> TAREFAS E EXERCÍCIOS
a) No texto sobre a ministra Nancy Andrighi, reproduza o trecho que vai de "Nancy Andrighi –" até "modo de julgar.", substituindo "Terceira Turma" por "Quarta Turma".
b) Resuma em duas frases o texto sobre a ministra Nancy Andrighi.
c) Prossiga o texto sobre a trajetória da ministra Nancy Andrighi a partir do ponto em que ele termina.

==== TRECHO FORNECIDO ====

No dia da posse, 27 de outubro de 1999, o então presidente da corte, ministro Pádua Ribeiro, saudou-a como a segunda mulher a compor um tribunal superior no Brasil (a pioneira, Eliana Calmon, havia ingressado no STJ em junho daquele ano). Ele elogiou o currículo da nova ministra, destacando sua atuação, por sete anos, como membro do Tribunal de Justiça do Distrito Federal e dos Territórios (TJDFT), de onde saiu para assumir sua cadeira no Tribunal da Cidadania.
Nancy Andrighi – a primeira ministra proveniente do terço destinado pela Constituição aos Tribunais de Justiça – foi empossada no mesmo dia que o ministro Domingos Franciulli Netto, falecido em 2005.
No tribunal desde 1999, Nancy Andrighi julga atualmente na Corte Especial, na Segunda Seção e na Terceira Turma. | Foto: Gustavo Lima / STJ Para o atual presidente do STJ, ministro Humberto Martins, a magistrada é reconhecida não apenas pelo profundo conhecimento jurídico no campo do direito privado, mas, especialmente, pela preocupação social que caracteriza o seu modo de julgar.
“A ministra Nancy Andrighi é uma referência em vários temas para os demais membros da corte, e o respeito que desfruta entre seus pares, em grande medida, vem da sua enorme sensibilidade e do cuidado que demonstra com o ser humano em cada voto que profere. É daquele tipo de julgador que sempre enxerga pessoas por trás dos processos”, declarou
Início da carreira no Rio Grande do Sul Natural de Soledade, no interior gaúcho, Nancy Andrighi se formou em direito pela Pontifícia Universidade Católica do Rio Grande do Sul, fez mestrado em mediação no Instituto Kurt Bosch, na Suíça, e é doutoranda em direito civil na Universidade de Buenos Aires.
Iniciou a carreira na magistratura como juíza estadual no Rio Grande do Sul e depois foi juíza do TJDFT, órgão no qual ingressou como desembargadora em 1992.
Após a posse no STJ, atuou no Tribunal Superior Eleitoral (TSE), onde foi corregedora-geral eleitoral; na Escola Nacional de Formação e Aperfeiçoamento de Magistrados (Enfam), como vice-diretora; e no Conselho Nacional de Justiça (CNJ), exercendo a função de corregedora nacional de Justiça.

==== LISTA DE REGISTROS ====

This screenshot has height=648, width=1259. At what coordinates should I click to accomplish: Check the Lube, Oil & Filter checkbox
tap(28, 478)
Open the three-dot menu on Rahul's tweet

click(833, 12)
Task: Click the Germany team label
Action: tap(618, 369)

====

> RESPOSTAS POR TAREFA
a)
Nancy Andrighi – a primeira ministra proveniente do terço destinado pela Constituição aos Tribunais de Justiça – foi empossada no mesmo dia que o ministro Domingos Franciulli Netto, falecido em 2005.
No tribunal desde 1999, Nancy Andrighi julga atualmente na Corte Especial, na Segunda Seção e na Quarta Turma. | Foto: Gustavo Lima / STJ Para o atual presidente do STJ, ministro Humberto Martins, a magistrada é reconhecida não apenas pelo profundo conhecimento jurídico no campo do direito privado, mas, especialmente, pela preocupação social que caracteriza o seu modo de julgar.

b) Nancy Andrighi tomou posse no STJ em 27 de outubro de 1999, saudada como a segunda mulher a compor um tribunal superior no Brasil, e o atual presidente da corte, ministro Humberto Martins, ressalta seu conhecimento jurídico e a preocupação social de seu modo de julgar. Natural de Soledade, no Rio Grande do Sul, ela começou a carreira como juíza estadual gaúcha, passou pelo TJDFT e, depois de chegar ao STJ, atuou no TSE, na Enfam e no CNJ.

c)
Atualmente, a ministra integra a Corte Especial, a Segunda Seção e a Terceira Turma do STJ. Além de sua atividade como julgadora, tem participação destacada em projetos sociais voltados para pessoas com deficiência, por meio da Comissão de Acessibilidade e Inclusão do tribunal, da qual é presidente.
No Tribunal da Cidadania, Nancy Andrighi foi relatora de inúmeros precedentes que marcaram a jurisprudência em diversas áreas do direito privado.
Guarda compartilhada é a regra Em 2011, ao julgar um caso em segredo que se tornou paradigma, a Terceira Turma seguiu a posição da magistrada para definir que a guarda compartilhada não deve ser apenas uma possibilidade ao alcance dos pais separados, mas uma regra a ser adotada pela Justiça em respeito ao melhor interesse da criança. A linha de entendimento do precedente foi depois incorporada à Lei 13.058/2014 .
O julgamento passou a ser referência para as decisões posteriores do tribunal . Segundo a ministra, mesmo quando não há consenso entre os pais, o regime compartilhado deve ser imposto judicialmente. “A guarda compartilhada é o ideal a ser buscado no exercício do poder familiar entre pais separados, mesmo que demande deles reestruturações, concessões e adequações diversas, para que seus filhos possam usufruir, durante sua formação, do ideal psicológico de duplo referencial”, afirmou.
“Exigir-se consenso para a guarda compartilhada dá foco distorcido à problemática, pois se centra na existência de litígio e se ignora a busca do melhor interesse do menor”, disse a relatora.
No mesmo precedente, ficou estabelecido que “a custódia física conjunta é o ideal a ser buscado na fixação da guarda compartilhada, porque sua implementação quebra a monoparentalidade na criação dos filhos”, ressalvando-se, porém, que essa medida se sujeita à análise de sua viabilidade prática em cada caso. “A guarda compartilhada deve ser tida como regra, e a custódia física conjunta – sempre que possível –, como sua efetiva expressão”, resumiu Nancy Andrighi.
Interpretações da legislação processual A ministra também foi relatora de precedentes importantes no campo do direito processual civil. Ao julgar o Tema 988 dos recursos repetitivos, em dezembro de 2018, a Corte Especial analisou a possibilidade de se admitir a interposição de agravo de instrumento contra decisões interlocutórias fora das hipóteses expressamente previstas no artigo 1.015 do Código de Processo Civil de 2015 .
O colegiado seguiu a posição da ministra Nancy Andrighi no sentido de que o rol do artigo 1.015 é de taxatividade mitigada; por isso, admite a interposição do recurso quando verificada a urgência decorrente da inutilidade do julgamento da questão na apelação.
Segundo a magistrada, uma interpretação taxativa do rol do artigo 1.015 seria insuficiente e estaria em desconformidade com as normas fundamentais do processo civil, na medida em que há questões urgentes fora das hipóteses relacionadas no código, as quais impedem uma leitura restritiva do dispositivo (REsp 1.704.520 ).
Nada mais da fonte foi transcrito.